Fill in the calendar with links to relevant content, resources and your own posts. These social messages will ensure you’re providing your audiences with smart, useful content and give them a reason to follow you. Additionally, you can find relevant holidays or events–from Thanksgiving to National Ice Cream Day–that you can tie in with your business. In fact, Sprout Social created it’s own hashtag holidays calendar so you can keep track of all the eccentric holidays. These timely events will help populate you calendar and bring personality to your feed.

Think through your must-haves, whether it is a product release or scheduled company announcement, and develop content to promote those initiatives. Additionally, make sure you’re planning out how much promotion each initiative warrants; some large releases should have multiple social posts while others only warrant one.

Lastly, pump up the personality of your editorial calendar by planning out posts that highlight company culture or showcase who you are as a brand.

Other Tools for Building a Social Editorial Calendar

If you’ve made it to step four but need a separate tool for your actual social media scheduling, never fear. Although not specifically created with social media in mind, there are a handful of different calendar apps that can help you out.

Basecamp

Basecamp is a project management app, and it can be used effectively from the content creation part of the process all the way through to scheduling. It’s easy to manage multiple projects at once, and even comes with a free trial.

basecamp projects screenshot

WordPress Editorial Calendar Plugin

This plugin is mostly for planning and scheduling content for your blog, not social media. However, if you have your social profiles set to share your blog posts, it will take care of the social portion as well.

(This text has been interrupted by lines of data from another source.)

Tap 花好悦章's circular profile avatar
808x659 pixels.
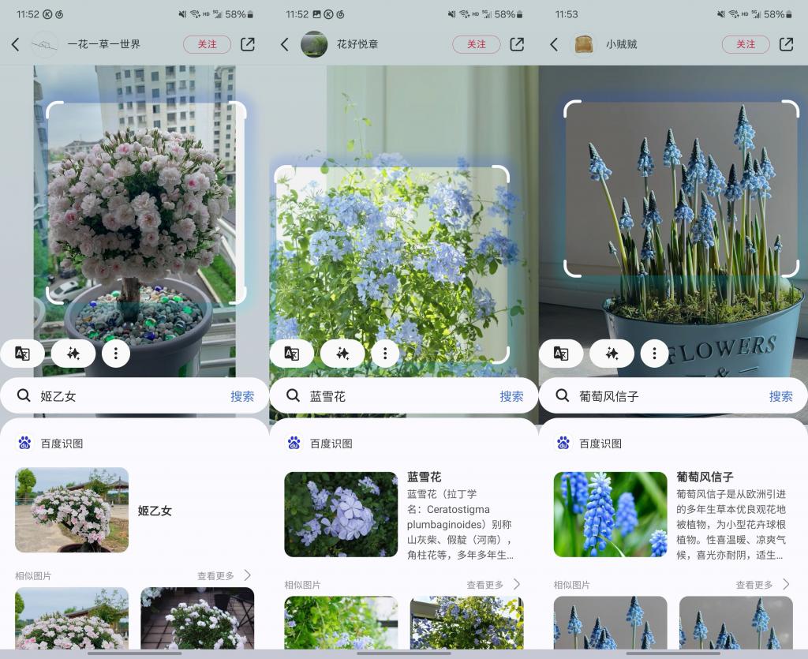(314, 45)
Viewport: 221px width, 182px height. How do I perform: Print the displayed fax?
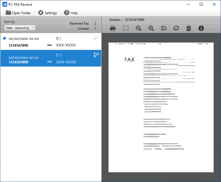(113, 28)
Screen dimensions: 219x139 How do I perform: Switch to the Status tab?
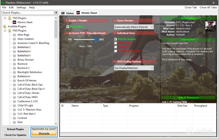[67, 13]
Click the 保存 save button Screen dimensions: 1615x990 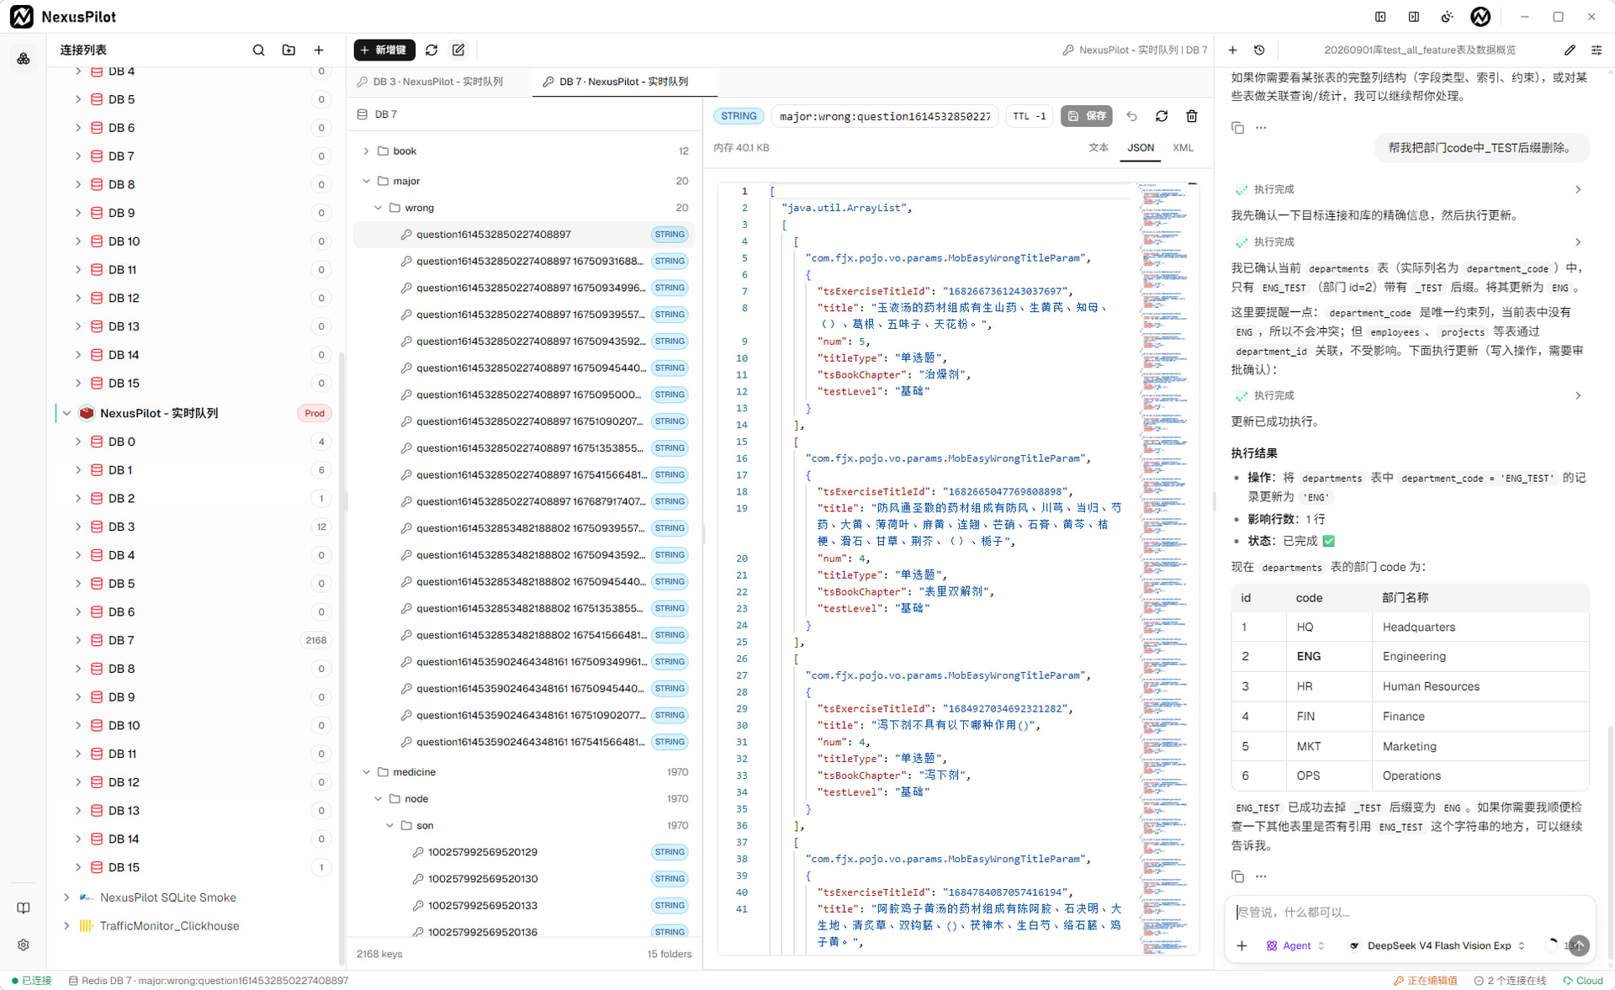click(x=1087, y=116)
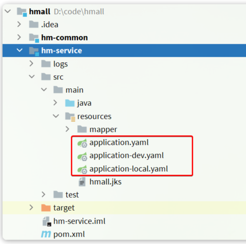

wordpress editorial calendar plugin screenshot

Edit Flow

This is another editorial calendar tool that works right in WordPress. Edit Flow gives you the ability to view a month-by-month editorial calendar, write customer comments on the content and create segmented teams.

edit flow plugin screenshot

Google Calendar

If you want to keep it simple you could always just create a new Google calendar for the process and invite everyone on the team to view it. Those teammates could also add all of their own posts and ideas to the same calendar.

google calendar screenshot

Practice Makes Perfect

It can take even the most socially-savvy companies time to set up an effective workflow for creating and posting social media content. The main idea is to plan far enough ahead and give yourself time to work everything out with your teams so that each post is thought-out and strategically aligned by the time it reaches your audience.